Delorean - Apar
RELEASE DATE 09.10.2014
true-092
LP CD
TRACKLIST1. Spirit
2. Destitute Time
3. Dominion
4. Unhold [ft. Caroline Polachek]
5. You Know It’s Right
6. Keep Up
7. Walk High
8. Your Face
9. Inspire
10. Still You
DESCRIPTION
Delorean have stuck together. They started the band as teenagers in the Basque Country town of Zarautz in Spain, informed by a love of hi-hat-frenzied dance music, then moved to Barcelona, where they fully embraced carefree Mediterranean club music on their celebrated 2010 LP, Subiza. After touring heavily in support of Subiza the band built their own studio in their adopted hometown of Barcelona – looking for a semblance of normalcy to record their follow-up, Apar. However, a failed relationship, a national financial crisis and an embrace of a more sophisticated relationship to sound recording and songwriting push the stories and dynamics of this album to a deeper more complex place. Lead singer, lyricist and bassist Ekhi Lopeteg calls Apar simply their “big production album”, but through his articulate lens, the record’s emotional undercurrent, and the band’s mastery of luxurious, coast-of-Spain beats, Apar is something altogether more illuminating.
Delorean toured for nearly three years after releasing Subiza, so when the band – Lopetegi, Guillermo Astrain (guitar), Unai Lazcano (keyboards) and Igor Escudeo (drums) – settled back home in Barcelona it should be no surprise they set out to make their lives as normal as possible.

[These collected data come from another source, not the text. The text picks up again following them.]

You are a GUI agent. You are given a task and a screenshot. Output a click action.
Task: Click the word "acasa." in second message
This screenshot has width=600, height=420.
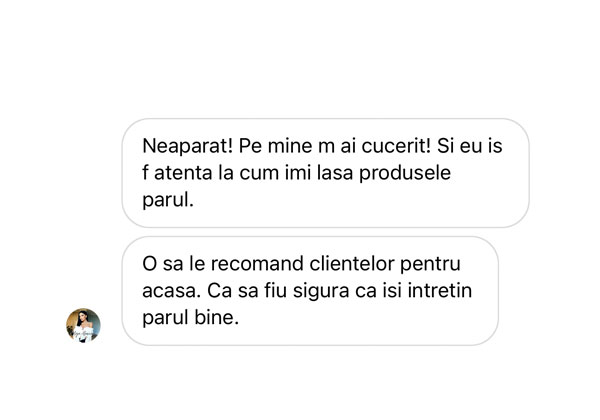coord(170,293)
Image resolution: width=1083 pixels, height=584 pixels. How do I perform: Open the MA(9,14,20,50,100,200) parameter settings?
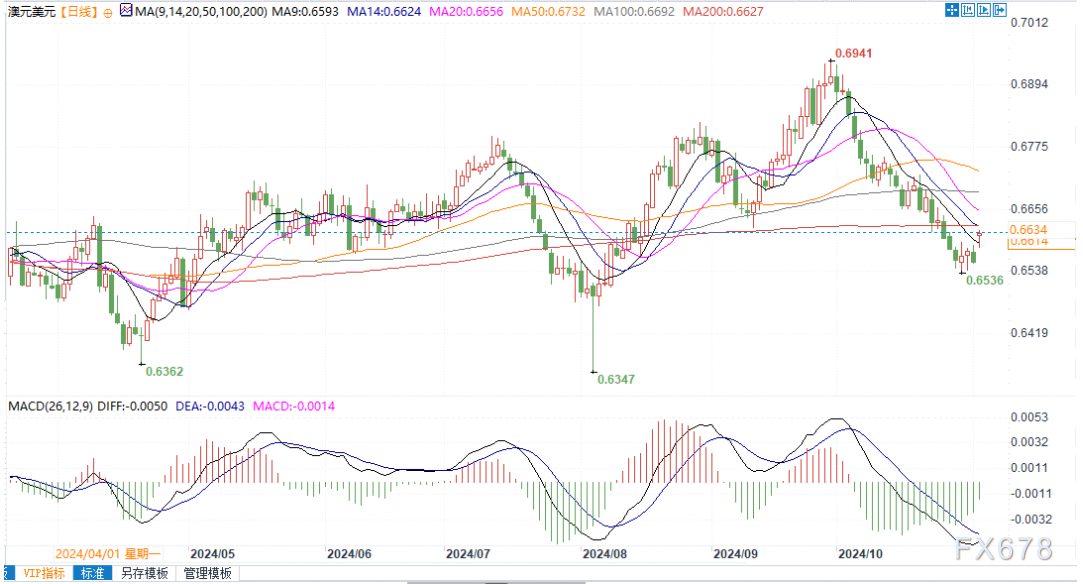click(x=190, y=11)
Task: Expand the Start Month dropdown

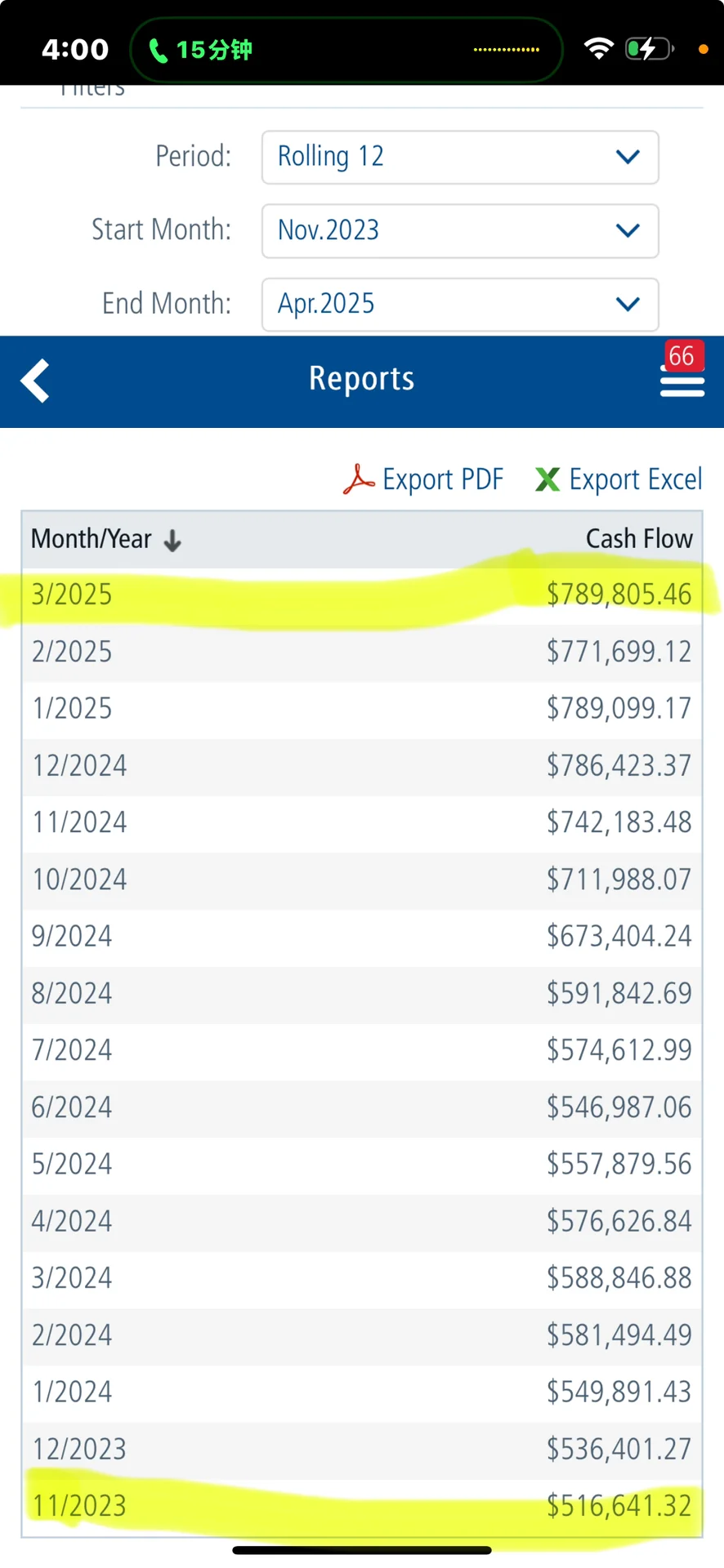Action: click(459, 231)
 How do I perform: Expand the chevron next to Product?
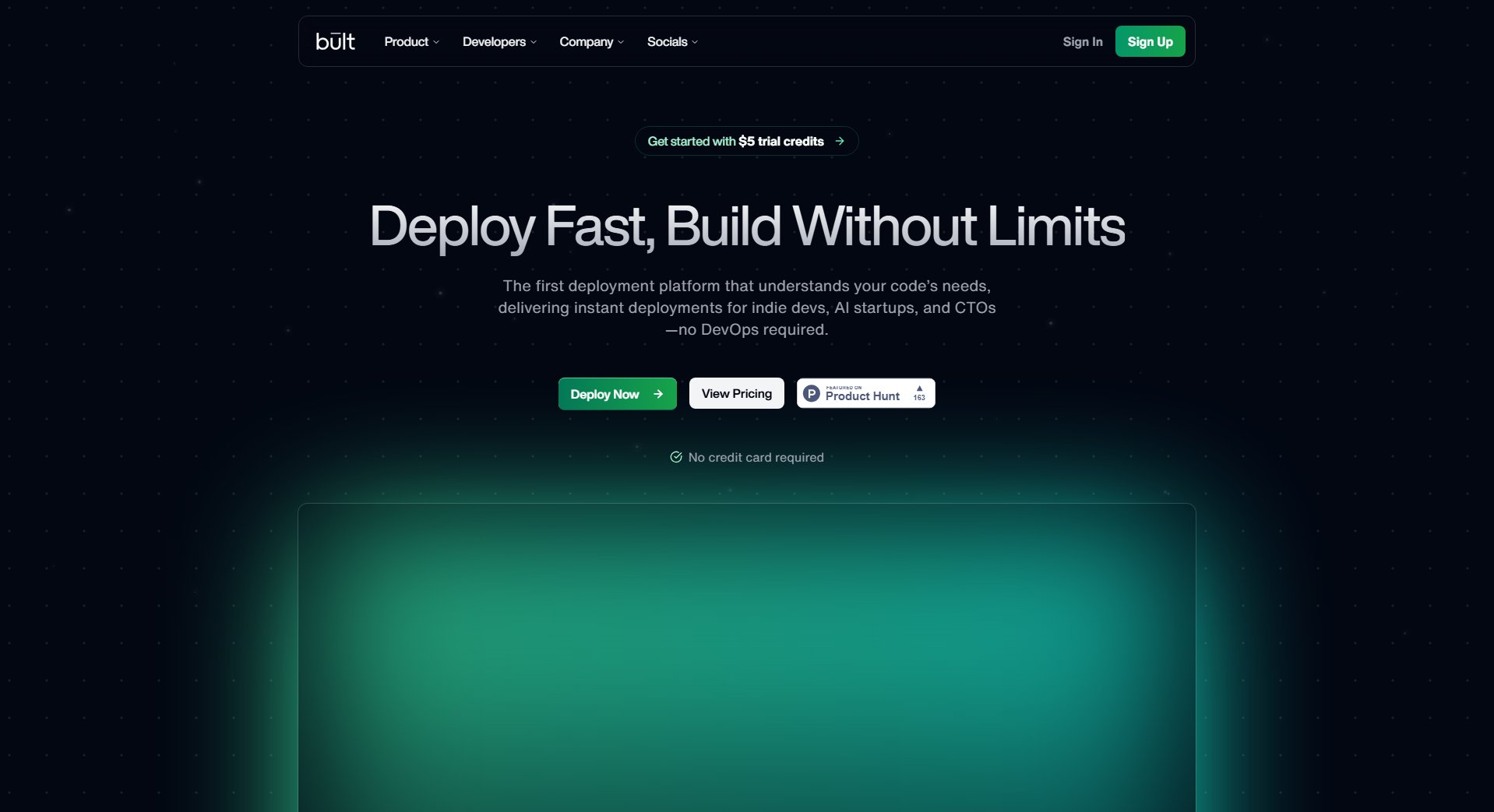tap(436, 43)
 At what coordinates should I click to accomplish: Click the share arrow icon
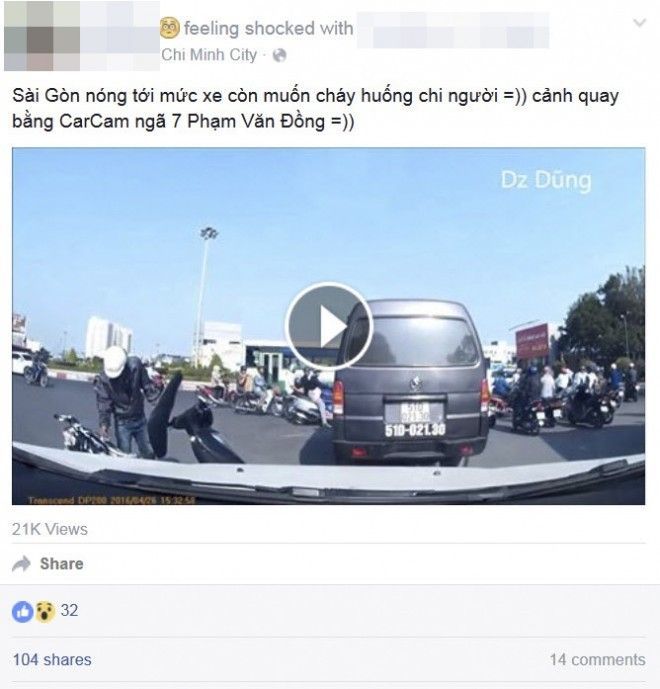pos(22,564)
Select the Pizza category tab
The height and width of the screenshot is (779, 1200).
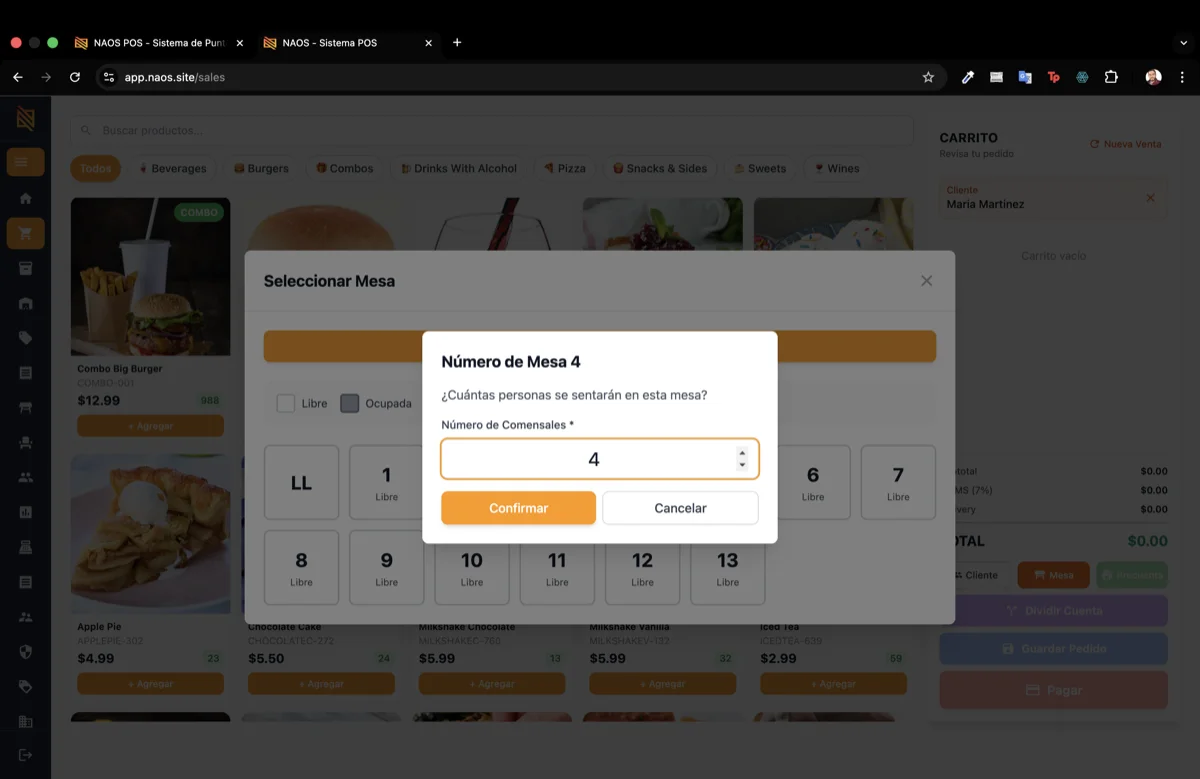[565, 168]
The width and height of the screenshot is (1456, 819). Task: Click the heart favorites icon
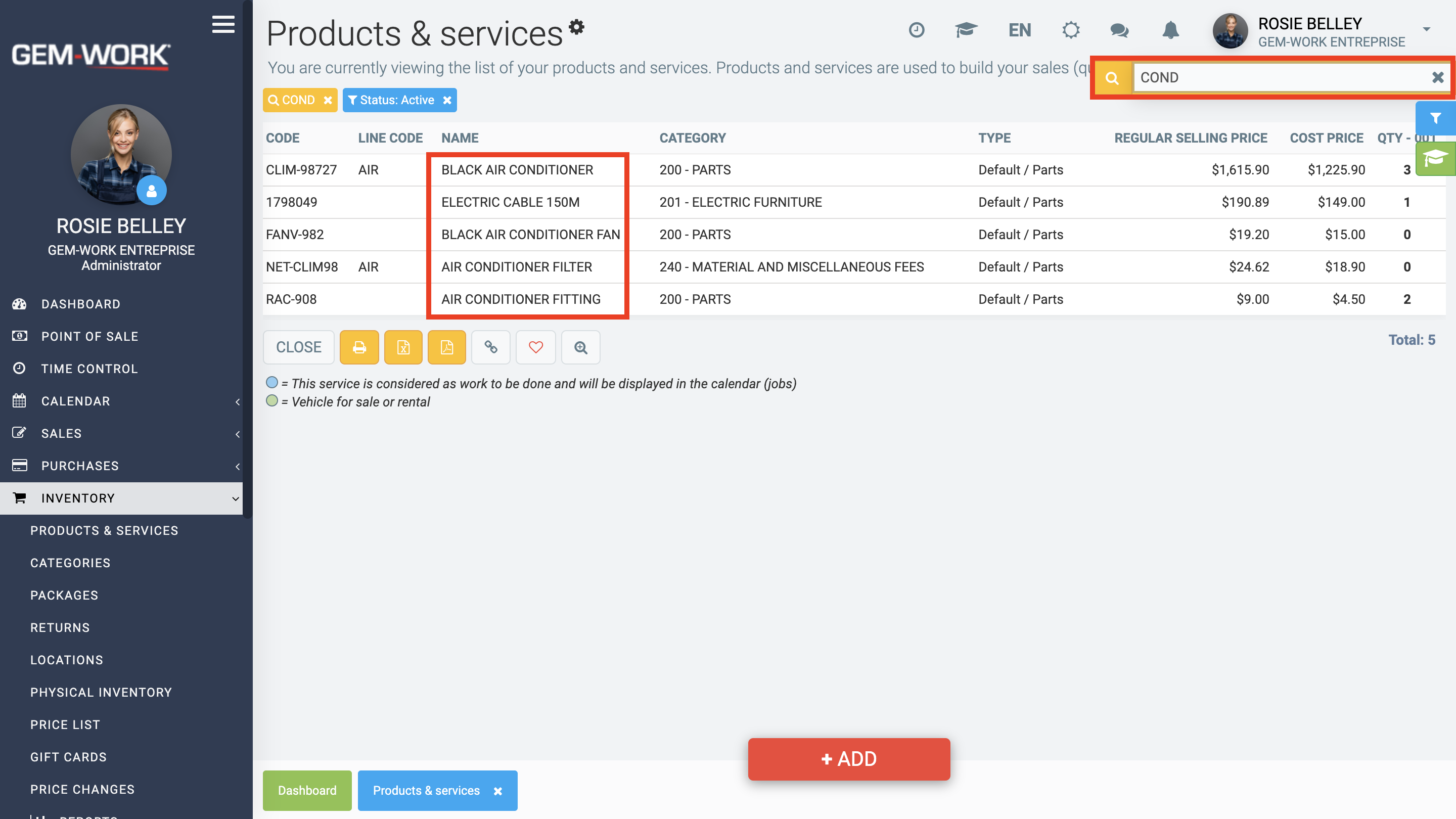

For some much needed structure and control, they built a private studio in El Poblenou, an industrial neighbourhood that borders the Mediterranean Sea. “It was a really normal life”, Lopetegi says of their time writing and recording Apar. “We needed that after three years of touring. The studio really looks like a working place, and it feels like it too. Even our working times were more normal: we’d wake up, go to work, have a lunch break, keep working and meet up with friends after”.
Outside of the serenity of the studio however, life was not so normal. A breakup serves as a foundation for reflection on the madness of unconditional commitment. “There are a lot of ‘you’s’ in the lyrics” explains Lopetegi, “but I didn’t try to write a plain narrative of what happened”. The lyrics explore the contradiction between being a finite person and feeling compelled to pledge infinite, unconditional love – or friendship, or persistence, or even allegiance to the other. The global financial crisis has hammered Delorean’s home of Spain, leaving nearly a quarter of the population unemployed while Apar was being recorded. In this light, the album’s story of the impermanence of love undergoes a subtle torque, so the record can also be seen to examine the changing nature of not just love, but hope. Like abiding lovers, people persevere and stand firm while something they thought was strong and true erodes around them. Perhaps betraying Lopetegi’s schooling in philosophy, his songwriting begins with a specific, deeply personal event – a breakup – then expands to reach out to anyone.
For Apar the band set on a musical journey to get to the core of their songwriting. Leaving behind the ornate and layered production of Subiza, the chopped up female vocal samples have been replaced by actual singers and the bare minimum of instrumentation is all that remains to support them. This measured approach that the band embraced for Apar is what waning relationships sometimes need in order to survive.
The album’s poignant cover art unites the universal breakup story of Apar – the title, a Basque term referring to froth or foam – and the album’s refined analog production. Inspired by graveyard crosses built by the Basque artist Jorge Oteiza, it depicts two wooden crosses, connected together as if grasping arms in an unconditional embrace, that have been thrown into the sea of Cap the Creus, a Northern Spanish region known for its hard wind and dangerous crags. Yet the crosses – though their very form symbolises death – hold on to each other. “Death shall have no dominion” as Lopetegi sings on ‘Dominion’, quoting the poet Dylan Thomas. They’re afloat for now, connected now, real, ever on the move. Amid turbulence, Delorean have bonded tight too, and with Apar the band has made the most powerful, dynamic, and moving album of their career.